Baca Juga: Tak Banyak Dipuji, 8 Weton Ini Justru Berpotensi Sukses dan Kaya di Usia Matang
1. Rabu Kliwon
Rabu Kliwon termasuk salah satu weton yang kerap mendapatkan penilaian istimewa dalam tradisi primbon. Pemilik weton ini dipercaya mempunyai kepekaan yang tinggi serta kemampuan membaca keadaan dengan baik.
Pembawaannya cenderung tenang dan berwibawa. Karakter tersebut membuat mereka sering dipercaya oleh orang lain untuk menjadi tempat meminta pendapat maupun mencari solusi.
Dalam urusan pekerjaan dan rezeki, Rabu Kliwon dipercaya mempunyai kemampuan melihat kesempatan yang mungkin tidak disadari orang lain. Ketekunan dan kecermatan dalam mengambil keputusan kemudian dianggap dapat membantu mereka membangun kehidupan yang lebih mapan.
2. Jumat Legi
Jumat Legi juga masuk dalam daftar weton yang disebut memiliki keistimewaan. Orang yang lahir pada weton ini digambarkan mempunyai pembawaan lembut, kemampuan berkomunikasi yang baik, serta kecerdasan emosional.
Mereka cenderung mampu menjaga hubungan dengan orang-orang di sekitarnya. Sikap tersebut dapat menjadi modal penting dalam pekerjaan maupun kehidupan sosial.
Dalam kepercayaan primbon, Jumat Legi sering dikaitkan dengan keberuntungan dan kemakmuran. Peluang rezeki dipercaya dapat muncul melalui berbagai jalur, termasuk pekerjaan, hubungan sosial, maupun kesempatan yang datang secara tidak terduga.
3. Selasa Pahing
Selasa Pahing dikenal memiliki karakter yang kuat dan naluri yang tajam. Mereka biasanya tidak terlalu banyak menunjukkan rencana kepada orang lain, tetapi lebih memilih membuktikan kemampuannya melalui tindakan.
Sifat tersebut membuat pemilik weton ini dianggap mempunyai strategi yang baik ketika menghadapi persoalan. Mereka juga dipercaya mampu membaca situasi sebelum mengambil langkah.
Dalam urusan rezeki, Selasa Pahing disebut memiliki peluang untuk berkembang apabila mampu mengoptimalkan kemampuan dan bekerja secara konsisten. Tantangan yang dihadapi bahkan dipercaya dapat menjadi pengalaman yang membuka jalan menuju kesempatan baru.
4. Kamis Pon
Kamis Pon digambarkan sebagai weton dengan karakter kepemimpinan yang cukup menonjol. Pemiliknya dipercaya mempunyai rasa tanggung jawab dan wibawa yang membuat orang lain mudah memberikan kepercayaan.

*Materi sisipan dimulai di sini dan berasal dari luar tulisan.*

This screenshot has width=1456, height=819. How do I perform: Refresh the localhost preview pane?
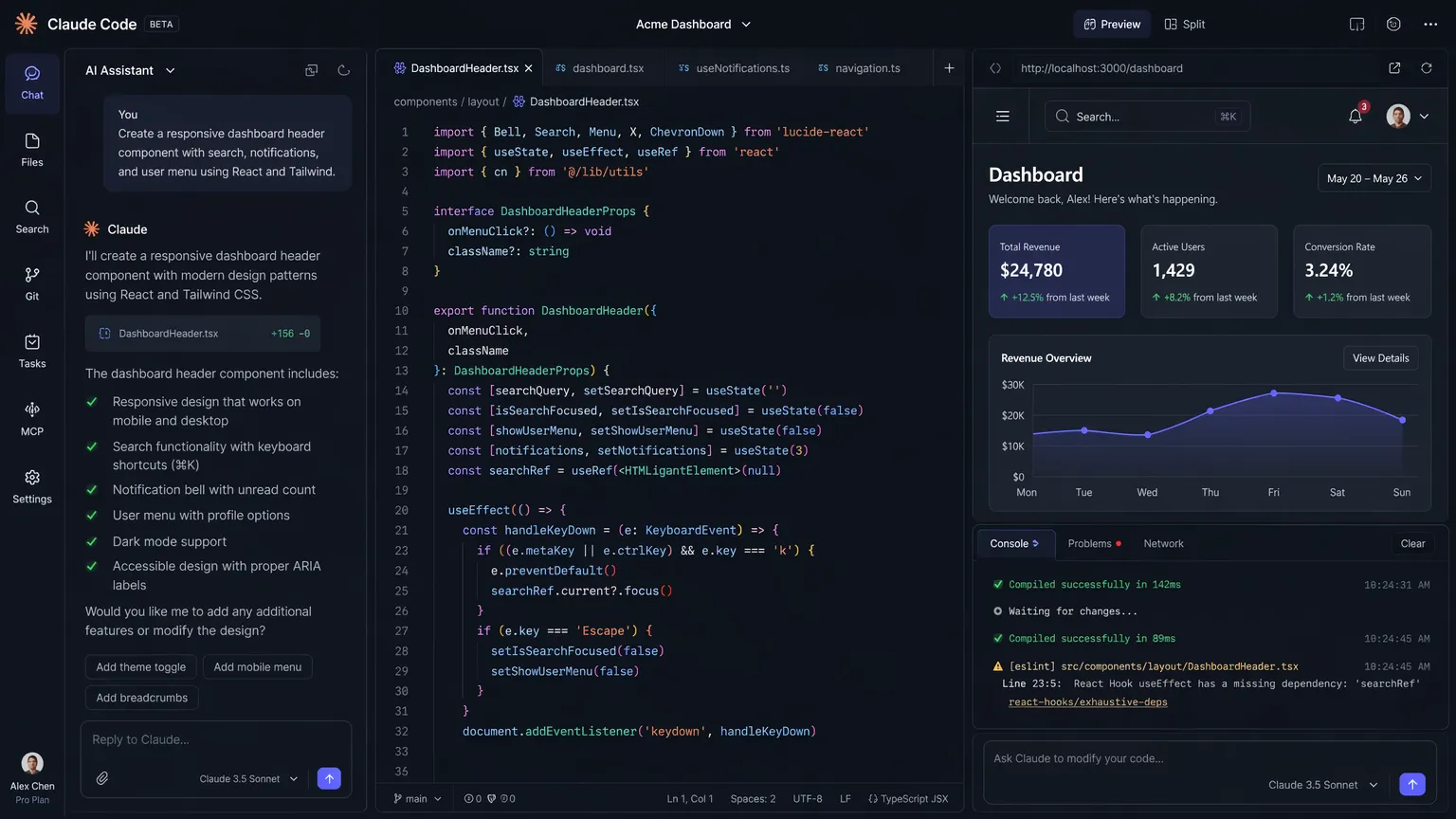[1427, 67]
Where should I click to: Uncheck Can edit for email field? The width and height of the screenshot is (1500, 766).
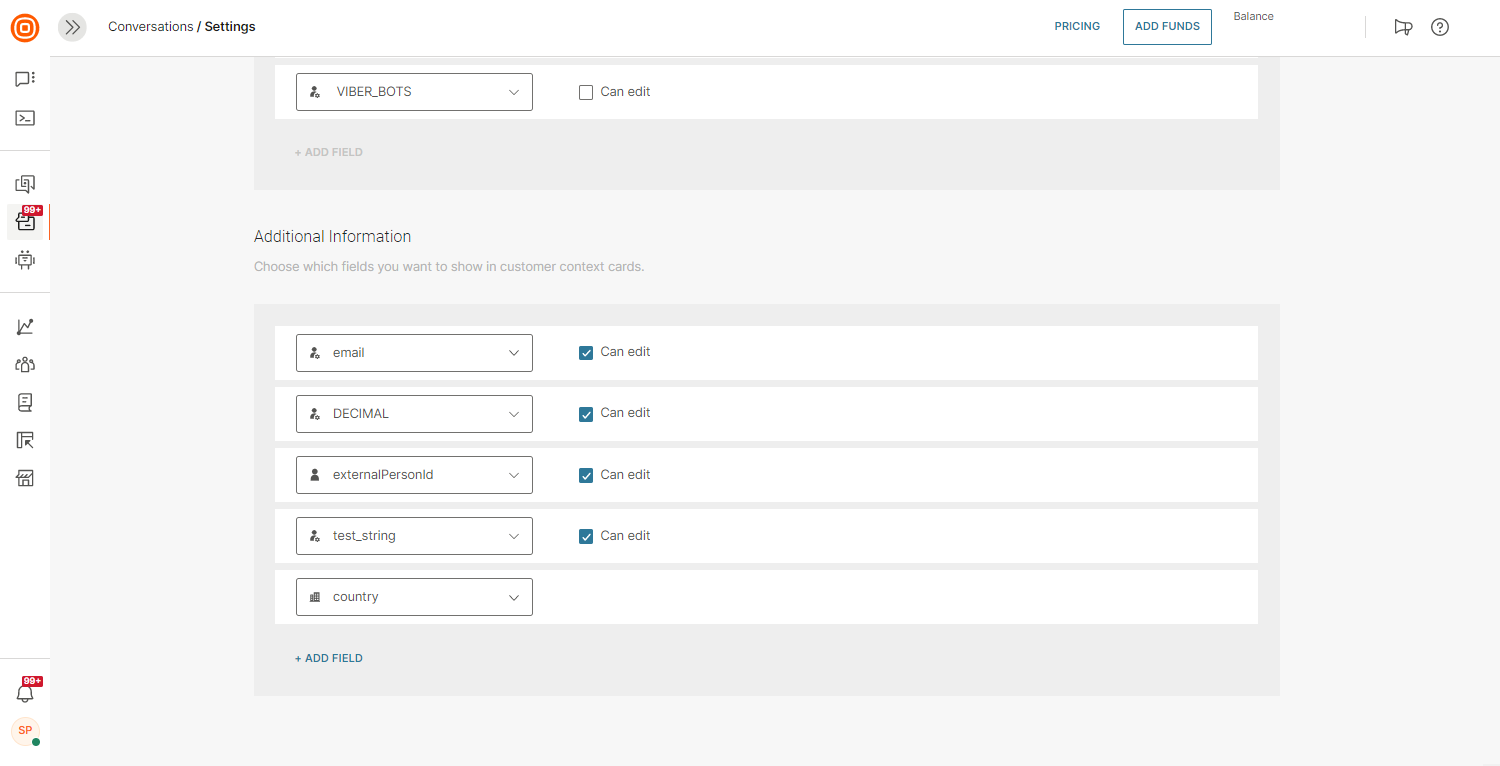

Sifat tersebut dapat menjadi bekal ketika mereka menduduki posisi penting, membangun usaha, atau mengelola tanggung jawab dalam keluarga.
Dari sisi finansial, Kamis Pon disebut memiliki kemampuan mengatur apa yang dimilikinya. Rezeki yang diperoleh tidak hanya dinikmati sendiri, tetapi juga sering digunakan untuk membantu dan menopang keluarga.
5. Minggu Kliwon
Minggu Kliwon menjadi weton terakhir dalam daftar ini. Dalam penafsiran primbon, pemilik weton tersebut dipercaya mempunyai intuisi yang kuat sekaligus karakter yang cukup membumi.
Mereka dikenal mampu mempertimbangkan berbagai hal sebelum menentukan keputusan. Ketika menghadapi kesulitan, mereka juga dianggap mempunyai ketahanan mental untuk mencari jalan keluar.
Dalam pekerjaan maupun bisnis, intuisi dan pengalaman dipercaya dapat membantu Minggu Kliwon menemukan peluang yang menguntungkan. Karena itu, weton ini kerap dikaitkan dengan keberhasilan yang dibangun secara bertahap dan berkelanjutan.